Bu tartışmalarda gösteriyor ki Suriye'de rejimin dağılması Türkiye'de de bir dizi hat değişikliğini gerekli kıldı. Türkiye'nin bugüne kadar izlediği “denge” siyasetinin karşılığı yok. Sahayı dengede tutan güçlerin bir tarafı Suriye'den çekildi. Türkiye'nin önünde duran güçlü seçeneklerden biri siyasetini ABD-İsrail siyasetiyle uyumlu hale getirmek. Diğeri de uyumlu hale getirilemediği durumda sahadaki olan varlığıyla ABD-İsrail çizgisini kendisine yakınlaştırmak. Kabul edilmeli ki ikinci olasılık çok güçlü değil. En akla yatkın olanı ABD ve İsrail bazlı koşullar altında Türkiye'nin hassasiyetlerini dikkate alan bir tercih yapmaları.

Özetle Ankara yaklaşık 11 yıldır sahada ve masada aktif olarak izlediği siyaseti güncellemek zorunda kalacak. Şam'a yapılan ziyaretler, ABD yetkilileri ile görüşme bunların ilk hamleleri olacak. Bu güncellemenin içerideki etkilerini ekim ayı itibariyle Bahçeli sunuculuğunda yaşıyoruz. Şimdi koroya başkaları da katılacak.
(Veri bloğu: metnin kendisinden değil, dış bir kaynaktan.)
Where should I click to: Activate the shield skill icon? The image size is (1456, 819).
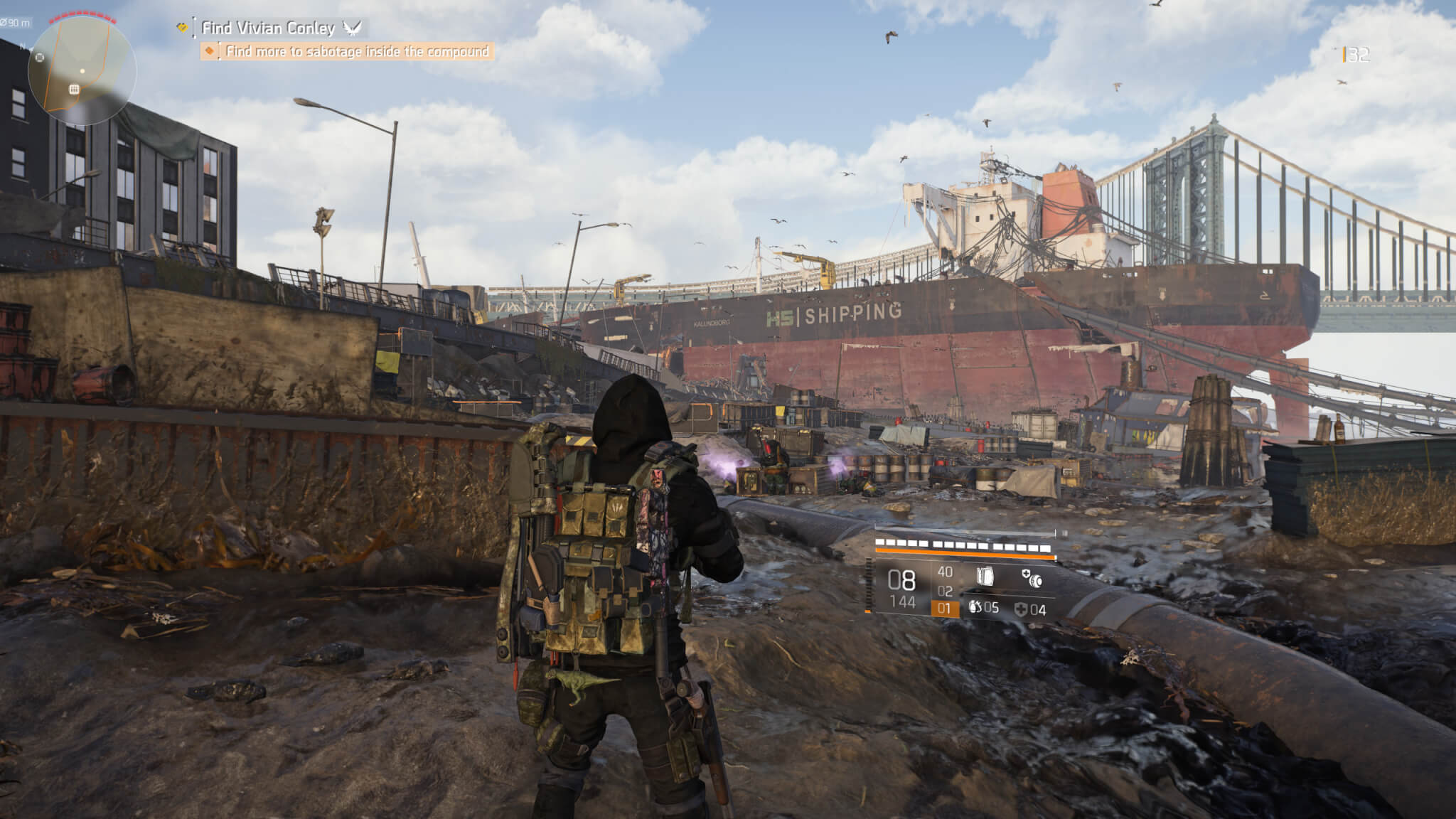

Sezai Temelli'nin Meclis önünde cihatçılara dair yaklaşımına da DEM cephesinde “güncelleme” gelebilir. Suriye Kürt bölgesinden gelen ılımlı açıklamaların DEM'e ulaşma ihtimali çok yabana atılır noktada değil. Her koşulda bölgede yaşanan gelişmenin içeride de siyaseti belli oranda güncelleme ihtiyacı doğuracağıdır. Sorun kimin ne kadar buna hazır olup olmadığında düğümleniyor.